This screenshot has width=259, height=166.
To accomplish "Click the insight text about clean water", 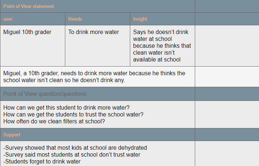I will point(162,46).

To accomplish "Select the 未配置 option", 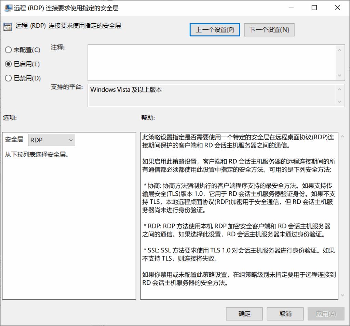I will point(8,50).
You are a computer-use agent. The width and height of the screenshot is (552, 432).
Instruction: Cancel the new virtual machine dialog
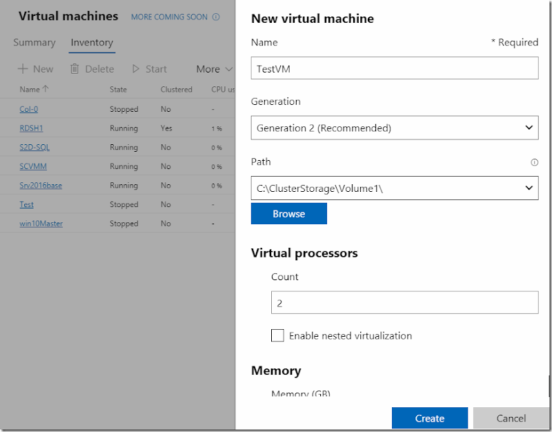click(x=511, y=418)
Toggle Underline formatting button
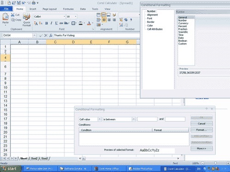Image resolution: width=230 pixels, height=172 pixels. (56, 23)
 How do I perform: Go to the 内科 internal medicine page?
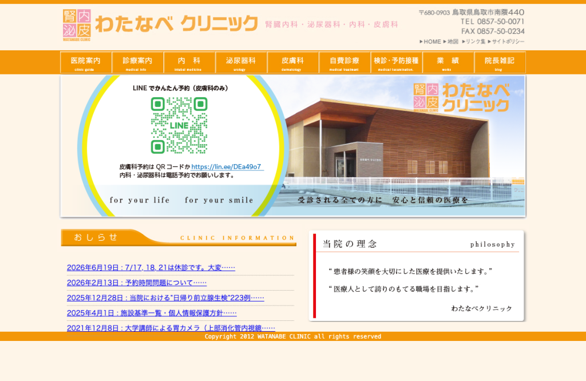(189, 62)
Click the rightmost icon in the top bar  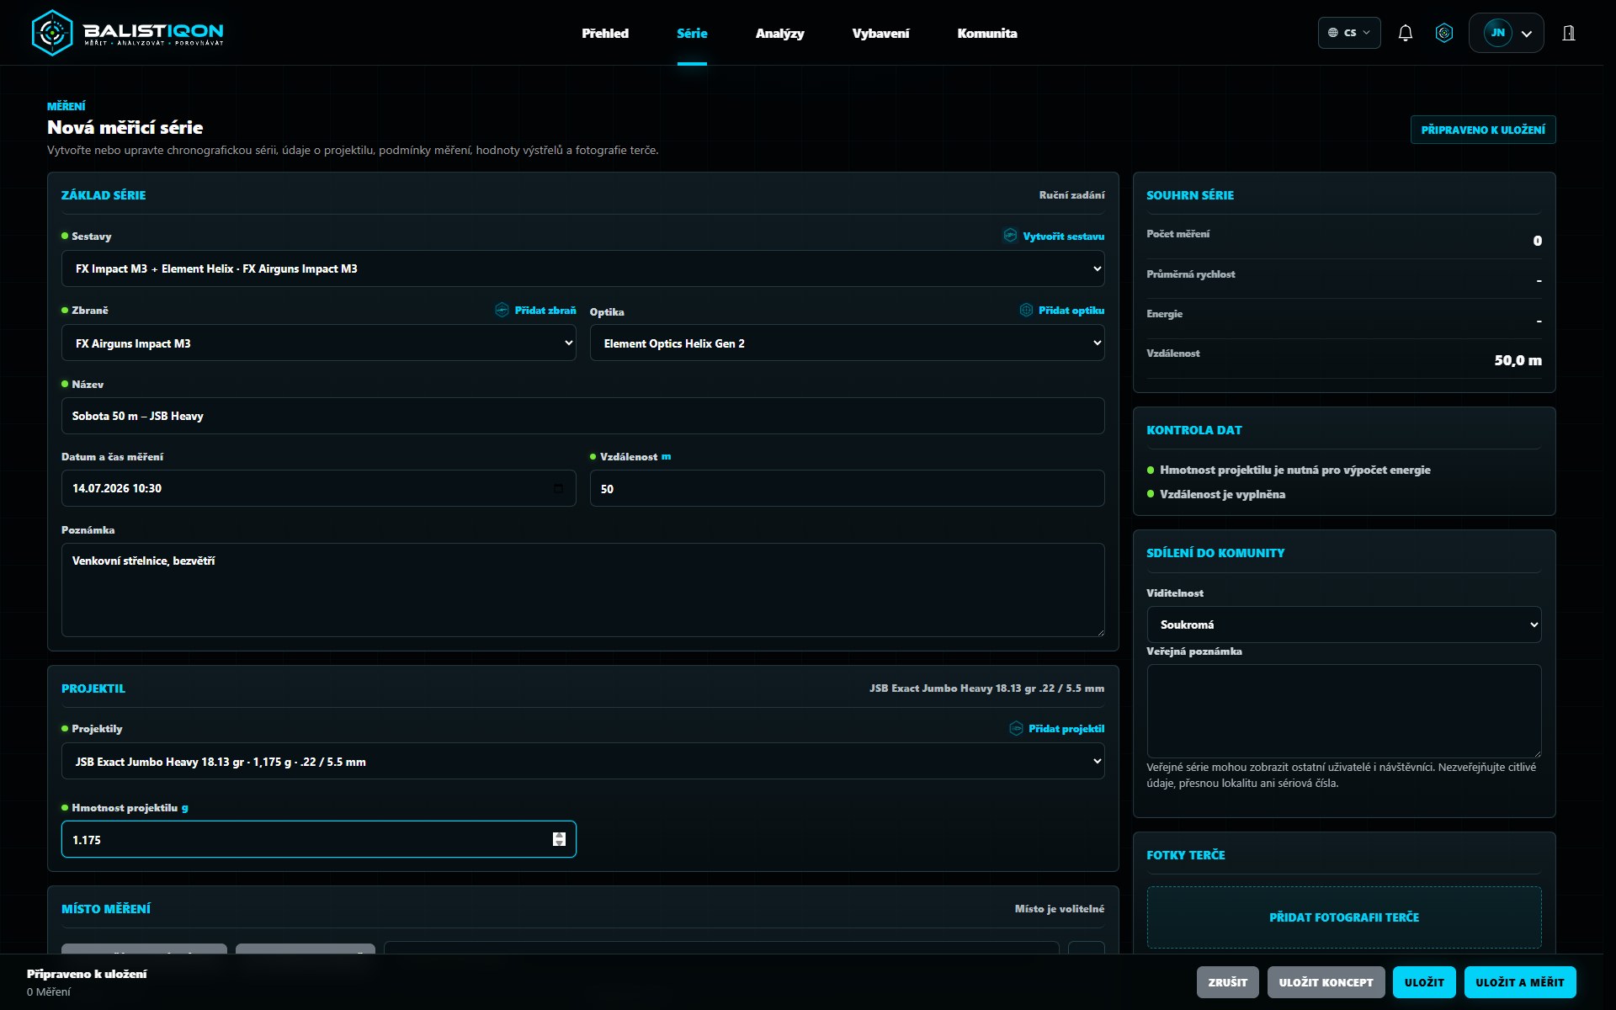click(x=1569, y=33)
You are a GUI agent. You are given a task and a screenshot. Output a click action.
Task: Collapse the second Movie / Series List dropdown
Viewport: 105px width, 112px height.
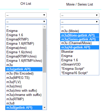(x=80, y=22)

-------------------------

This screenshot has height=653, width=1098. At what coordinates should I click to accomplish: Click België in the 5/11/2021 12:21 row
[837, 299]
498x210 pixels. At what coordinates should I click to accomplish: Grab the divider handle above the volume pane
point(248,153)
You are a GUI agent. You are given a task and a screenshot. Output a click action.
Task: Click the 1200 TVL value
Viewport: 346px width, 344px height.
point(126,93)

-------------------------

### Instructions to follow:
Return each line from the records above that contains the word "This".

### Worked solution:
This screenshot has width=259, height=166.
This screenshot has height=653, width=1098. At what coordinates should I click to accomplish: Click België in the 5/11/2021 12:21 row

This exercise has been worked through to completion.